The exact function of the lateral line and what it senses have long been shrouded in mystery. It has been assigned functions as various as detecting light, touch, and chemicals to the secretion of slime.
In past articles I've written about the bass' skin, and it is sensitive to two key elements for a bass' behavior?temperature and pH. It is especially sensitive to changes in these two parameters that cause the fish to react, where to live and where to move for more comfort and perhaps more food.
But let's get more specific and explore a major sensory element found with the skin: the lateral line.

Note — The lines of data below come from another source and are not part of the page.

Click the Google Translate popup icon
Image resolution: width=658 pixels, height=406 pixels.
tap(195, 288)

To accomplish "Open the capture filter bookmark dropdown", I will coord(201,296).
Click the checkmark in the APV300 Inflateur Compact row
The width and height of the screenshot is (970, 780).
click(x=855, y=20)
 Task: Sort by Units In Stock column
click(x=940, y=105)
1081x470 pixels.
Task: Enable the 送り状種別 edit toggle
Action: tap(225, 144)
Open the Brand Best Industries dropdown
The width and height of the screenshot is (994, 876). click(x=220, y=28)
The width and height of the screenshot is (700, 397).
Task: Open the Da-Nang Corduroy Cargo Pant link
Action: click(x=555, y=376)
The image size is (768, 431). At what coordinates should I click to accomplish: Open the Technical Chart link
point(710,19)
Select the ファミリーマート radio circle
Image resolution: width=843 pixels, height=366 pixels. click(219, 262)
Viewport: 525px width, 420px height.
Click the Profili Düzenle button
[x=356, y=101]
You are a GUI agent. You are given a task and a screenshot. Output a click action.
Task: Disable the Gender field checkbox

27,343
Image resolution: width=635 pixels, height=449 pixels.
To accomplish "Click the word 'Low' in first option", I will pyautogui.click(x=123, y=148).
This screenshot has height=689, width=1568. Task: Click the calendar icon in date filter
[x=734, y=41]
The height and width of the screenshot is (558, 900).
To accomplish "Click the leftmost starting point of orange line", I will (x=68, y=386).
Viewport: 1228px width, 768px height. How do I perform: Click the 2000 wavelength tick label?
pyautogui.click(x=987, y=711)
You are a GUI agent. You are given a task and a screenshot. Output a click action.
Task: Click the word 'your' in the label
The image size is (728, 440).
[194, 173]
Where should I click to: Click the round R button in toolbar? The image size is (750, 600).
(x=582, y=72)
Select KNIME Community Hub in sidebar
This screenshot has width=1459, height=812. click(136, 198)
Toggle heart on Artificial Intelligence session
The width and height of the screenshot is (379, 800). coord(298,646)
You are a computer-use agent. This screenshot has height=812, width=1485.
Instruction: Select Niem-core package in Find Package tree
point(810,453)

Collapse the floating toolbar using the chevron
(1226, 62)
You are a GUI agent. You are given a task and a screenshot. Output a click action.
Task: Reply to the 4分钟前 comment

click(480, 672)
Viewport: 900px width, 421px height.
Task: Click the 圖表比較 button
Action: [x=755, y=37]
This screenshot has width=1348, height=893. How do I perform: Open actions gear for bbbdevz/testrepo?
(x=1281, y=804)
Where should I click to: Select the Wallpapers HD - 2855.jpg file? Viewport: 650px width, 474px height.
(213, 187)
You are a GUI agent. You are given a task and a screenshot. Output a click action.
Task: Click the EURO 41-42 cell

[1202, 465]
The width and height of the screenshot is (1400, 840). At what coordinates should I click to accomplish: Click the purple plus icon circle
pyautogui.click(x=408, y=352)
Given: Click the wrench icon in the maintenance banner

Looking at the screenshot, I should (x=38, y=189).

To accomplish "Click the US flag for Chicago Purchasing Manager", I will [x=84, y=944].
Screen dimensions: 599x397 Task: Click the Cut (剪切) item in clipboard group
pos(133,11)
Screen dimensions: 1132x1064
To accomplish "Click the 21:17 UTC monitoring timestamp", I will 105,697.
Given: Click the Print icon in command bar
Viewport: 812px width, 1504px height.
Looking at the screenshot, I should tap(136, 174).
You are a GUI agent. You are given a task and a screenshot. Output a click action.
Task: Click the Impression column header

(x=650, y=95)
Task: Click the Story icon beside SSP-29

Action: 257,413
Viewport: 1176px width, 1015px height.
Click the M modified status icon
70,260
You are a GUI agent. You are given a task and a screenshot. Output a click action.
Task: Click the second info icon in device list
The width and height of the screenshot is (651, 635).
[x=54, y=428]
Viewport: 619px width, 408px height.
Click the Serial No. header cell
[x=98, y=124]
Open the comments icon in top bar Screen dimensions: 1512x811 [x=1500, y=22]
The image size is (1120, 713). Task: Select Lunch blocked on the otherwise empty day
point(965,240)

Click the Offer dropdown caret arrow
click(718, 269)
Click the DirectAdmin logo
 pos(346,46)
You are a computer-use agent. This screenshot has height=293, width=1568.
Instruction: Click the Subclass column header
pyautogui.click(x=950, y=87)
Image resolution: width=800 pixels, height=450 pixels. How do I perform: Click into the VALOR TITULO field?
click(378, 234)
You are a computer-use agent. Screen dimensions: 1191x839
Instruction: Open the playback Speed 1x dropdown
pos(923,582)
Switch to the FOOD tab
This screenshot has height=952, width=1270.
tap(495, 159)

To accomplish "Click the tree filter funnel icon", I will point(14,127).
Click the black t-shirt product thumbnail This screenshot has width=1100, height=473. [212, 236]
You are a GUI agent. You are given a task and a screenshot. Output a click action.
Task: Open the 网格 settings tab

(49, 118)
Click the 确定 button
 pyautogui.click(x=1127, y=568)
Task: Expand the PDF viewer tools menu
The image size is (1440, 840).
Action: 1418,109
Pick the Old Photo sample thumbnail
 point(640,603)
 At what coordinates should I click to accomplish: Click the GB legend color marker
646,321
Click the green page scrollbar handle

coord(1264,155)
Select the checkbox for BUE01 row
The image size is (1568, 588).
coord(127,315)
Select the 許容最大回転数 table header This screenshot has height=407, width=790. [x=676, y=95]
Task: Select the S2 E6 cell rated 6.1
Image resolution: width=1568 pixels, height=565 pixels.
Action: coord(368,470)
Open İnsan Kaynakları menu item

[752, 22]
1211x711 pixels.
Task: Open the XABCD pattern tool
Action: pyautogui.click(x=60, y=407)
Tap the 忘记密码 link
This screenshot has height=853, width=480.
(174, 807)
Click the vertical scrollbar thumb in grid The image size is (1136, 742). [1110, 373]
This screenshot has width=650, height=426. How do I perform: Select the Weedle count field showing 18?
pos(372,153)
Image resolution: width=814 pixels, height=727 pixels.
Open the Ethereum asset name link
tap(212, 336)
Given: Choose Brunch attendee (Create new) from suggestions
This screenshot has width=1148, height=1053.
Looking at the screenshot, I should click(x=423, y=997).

It wasn't until the 1960s that scientists discovered fish use their lateral lines to detect water motion. This motion can be generated by the fish itself, water currents or by some external moving object. And this motion detection ultimately results in finding food.
A bass' lateral line system is comprised of two major subdivisions: one on the head and one along the body trunk. These two subdivisions differ not only in structure and in the nerve branches that supply them but also in how the bass uses them.
The first is a network of highly branched canals spread over the head and face of the bass, especially around the eyes, across the top of the head, beneath the jaw, and along the front portion of the gill cover.
The other consists of a single long canal of specialized scales on either side of the trunk, starting just behind the eyes and extending to the tail. Along the canals are regularly spaced openings, or pores. The pores allow water to flow freely in either direction along the canals' length.
The lateral line seems adept at detecting the subtle movements of biological sources (small prey fish, for example) located some distance away. The fish feels out distant objects by interpreting how they disrupt the intervening water.
While the lateral line helps detect the next meal, more senses come into play before the actual dining. Visual confirmation with the eyes moves the bass closer. Once the prey is within a couple of body lengths, the lateral line is deadly accurate but other senses still play key roles. Often the bass simply moves in guided by its vision to the target, never hesitating. The bass makes the decision and goes for it. Other times the bass might pause during the final few feet of approach.
Now the bass is using the lateral line along the trunk as well as the eyes and the lateral line in the head to determine if the object is something to eat.